A systematic procedure has been developed to construct a relaxed dense-phase atomistic structure of a complex amorphous polymer. The numerical procedure consists of (1) coarse graining the atomistic model of the polymer into a mesoscopic model based on an iterative algorithm for potential inversion from distribution functions of the atomistic model, (2) relaxation of the coarse-grained chain using a molecular dynamics scheme, and (3) recovery of the atomistic structure by reverse mapping based on the superposition of atomistic counterparts on the corresponding coarse-grained coordinates. These methods are demonstrated by their application to construct a relaxed, dense-phase model of poly(DTB succinate), which is an amorphous tyrosine-derived biodegradable polymer that is being developed for biomedical applications. Both static and dynamic properties from the coarse-grained and atomistic simulations are analyzed and compared.
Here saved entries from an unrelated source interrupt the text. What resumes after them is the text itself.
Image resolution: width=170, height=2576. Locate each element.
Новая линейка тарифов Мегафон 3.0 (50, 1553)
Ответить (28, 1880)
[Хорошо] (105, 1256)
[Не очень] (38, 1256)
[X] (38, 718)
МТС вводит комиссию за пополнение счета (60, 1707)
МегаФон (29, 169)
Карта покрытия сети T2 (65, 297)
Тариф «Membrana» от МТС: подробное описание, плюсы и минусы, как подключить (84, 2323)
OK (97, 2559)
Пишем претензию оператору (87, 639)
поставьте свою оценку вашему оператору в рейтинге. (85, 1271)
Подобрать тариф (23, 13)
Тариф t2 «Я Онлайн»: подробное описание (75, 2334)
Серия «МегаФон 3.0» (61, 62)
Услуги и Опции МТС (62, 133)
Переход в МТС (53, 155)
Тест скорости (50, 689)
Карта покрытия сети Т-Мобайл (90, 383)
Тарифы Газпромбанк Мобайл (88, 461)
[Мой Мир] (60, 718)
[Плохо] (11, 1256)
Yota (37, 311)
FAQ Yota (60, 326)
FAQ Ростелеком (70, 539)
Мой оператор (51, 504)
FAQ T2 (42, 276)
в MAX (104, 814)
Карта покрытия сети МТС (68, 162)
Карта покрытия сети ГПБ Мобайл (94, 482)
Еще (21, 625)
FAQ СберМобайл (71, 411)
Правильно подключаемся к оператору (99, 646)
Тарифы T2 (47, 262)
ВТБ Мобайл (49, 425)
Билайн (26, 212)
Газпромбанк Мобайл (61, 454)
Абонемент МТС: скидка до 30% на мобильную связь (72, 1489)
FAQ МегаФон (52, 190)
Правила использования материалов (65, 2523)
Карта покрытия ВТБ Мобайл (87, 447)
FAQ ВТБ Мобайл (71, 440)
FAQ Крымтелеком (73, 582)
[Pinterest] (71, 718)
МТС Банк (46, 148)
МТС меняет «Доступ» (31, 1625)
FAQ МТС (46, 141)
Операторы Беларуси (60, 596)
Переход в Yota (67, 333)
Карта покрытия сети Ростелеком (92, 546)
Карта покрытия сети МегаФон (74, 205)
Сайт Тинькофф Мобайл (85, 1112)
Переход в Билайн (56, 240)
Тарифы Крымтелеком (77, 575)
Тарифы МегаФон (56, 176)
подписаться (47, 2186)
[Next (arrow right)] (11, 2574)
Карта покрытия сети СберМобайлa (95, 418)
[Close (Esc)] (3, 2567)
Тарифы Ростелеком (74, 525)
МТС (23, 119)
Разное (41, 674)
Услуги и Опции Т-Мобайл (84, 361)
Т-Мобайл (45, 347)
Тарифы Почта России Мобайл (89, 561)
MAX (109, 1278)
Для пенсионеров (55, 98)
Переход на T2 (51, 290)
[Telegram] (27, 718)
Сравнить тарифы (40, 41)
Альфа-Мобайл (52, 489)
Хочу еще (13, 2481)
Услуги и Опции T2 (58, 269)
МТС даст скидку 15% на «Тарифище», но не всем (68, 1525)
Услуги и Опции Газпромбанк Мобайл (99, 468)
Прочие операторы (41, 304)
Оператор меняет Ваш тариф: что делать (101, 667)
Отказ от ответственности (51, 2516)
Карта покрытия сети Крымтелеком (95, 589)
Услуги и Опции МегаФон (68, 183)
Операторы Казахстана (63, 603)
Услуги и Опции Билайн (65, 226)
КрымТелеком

The coarse-grained model, which contains the essential features of the DTB succinate structure, successfully described both local and global structural properties of the atomistic chain. The effective speedup compared to the corresponding atomistic simulation is substantially above 102, thus enabling simulation times to reach well into the characteristic experimental regime. The computational approach for reversibly bridging between coarse-grained and atomistic models provides an efficient method to produce relaxed dense-phase all-atom molecular models of complex amorphous polymers that can subsequently be used to study and predict the atomistic-level behavior of the polymer under different environmental conditions in order to optimally design polymers for targeted applications.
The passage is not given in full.